Wayne was so impressed by Fort Miamis, he returned up river to the confluence of the Maumee and Auglaze to reinforce the fort he had built there earlier and renamed it Fort Defiance. After the Battle of Fallen Timbers, the Native Americans had no where else to turn and they were forced to sign the Treaty of Greenville on August 3, 1795, setting the stage for eventual statehood of Ohio and the westward expansion of the United States. The British eventually surrendered Fort Miamis to the United States in 1796 but returned to use it again in 1813 during the two sieges of Fort Meigs.

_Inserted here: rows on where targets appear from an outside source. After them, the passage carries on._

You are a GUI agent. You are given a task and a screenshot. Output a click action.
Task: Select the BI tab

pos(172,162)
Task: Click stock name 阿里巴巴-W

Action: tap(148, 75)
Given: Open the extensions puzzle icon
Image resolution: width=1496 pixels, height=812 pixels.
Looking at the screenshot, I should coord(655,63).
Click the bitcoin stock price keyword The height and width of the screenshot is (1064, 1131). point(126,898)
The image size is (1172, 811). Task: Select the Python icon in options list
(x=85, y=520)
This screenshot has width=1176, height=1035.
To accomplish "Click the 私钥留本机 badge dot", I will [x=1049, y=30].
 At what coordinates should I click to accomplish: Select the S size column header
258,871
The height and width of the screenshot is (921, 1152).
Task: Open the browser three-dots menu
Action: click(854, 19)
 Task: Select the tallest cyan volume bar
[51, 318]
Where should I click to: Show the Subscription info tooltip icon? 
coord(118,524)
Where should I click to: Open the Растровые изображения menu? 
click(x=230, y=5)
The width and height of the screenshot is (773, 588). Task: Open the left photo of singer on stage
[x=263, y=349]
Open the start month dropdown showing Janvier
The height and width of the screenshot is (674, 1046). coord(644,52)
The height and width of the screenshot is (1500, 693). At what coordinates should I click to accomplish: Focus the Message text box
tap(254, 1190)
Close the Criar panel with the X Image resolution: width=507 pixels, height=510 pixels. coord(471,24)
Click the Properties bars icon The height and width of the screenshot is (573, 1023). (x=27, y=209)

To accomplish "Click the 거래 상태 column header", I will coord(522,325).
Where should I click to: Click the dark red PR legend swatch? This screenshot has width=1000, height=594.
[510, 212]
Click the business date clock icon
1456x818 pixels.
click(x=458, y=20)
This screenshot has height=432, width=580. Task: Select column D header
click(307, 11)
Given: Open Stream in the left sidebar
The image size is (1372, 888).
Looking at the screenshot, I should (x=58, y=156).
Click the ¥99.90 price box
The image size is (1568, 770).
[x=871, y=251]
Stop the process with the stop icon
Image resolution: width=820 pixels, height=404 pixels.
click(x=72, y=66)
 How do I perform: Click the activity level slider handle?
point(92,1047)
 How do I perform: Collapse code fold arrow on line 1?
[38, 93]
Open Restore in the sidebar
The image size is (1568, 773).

The hills you see today are part of the original fortification. This is the site of the Shawnee Chief Tecumseh’s famous exchange with British General Proctor. After an American detachment was surprised and captured during the first siege at Fort Meigs – we’ll talk about this when we arrive at the library in Maumee – the Native Americans commenced to kill and torture the prisoners here at Fort Miamis while General Proctor looked on. Tecumseh rushed to the scene, furious at what was happening. Defending the prisoners with knife and tomahawk, he sprang for the British general and asked. "Are there no men here?" Proctor replied, "Sir, your Indians cannot be controlled." Tecumseh roared his famous retort; “You are not fit to command; go and put on your petticoats!" A serious slam to a man’s character even by 1813 standards.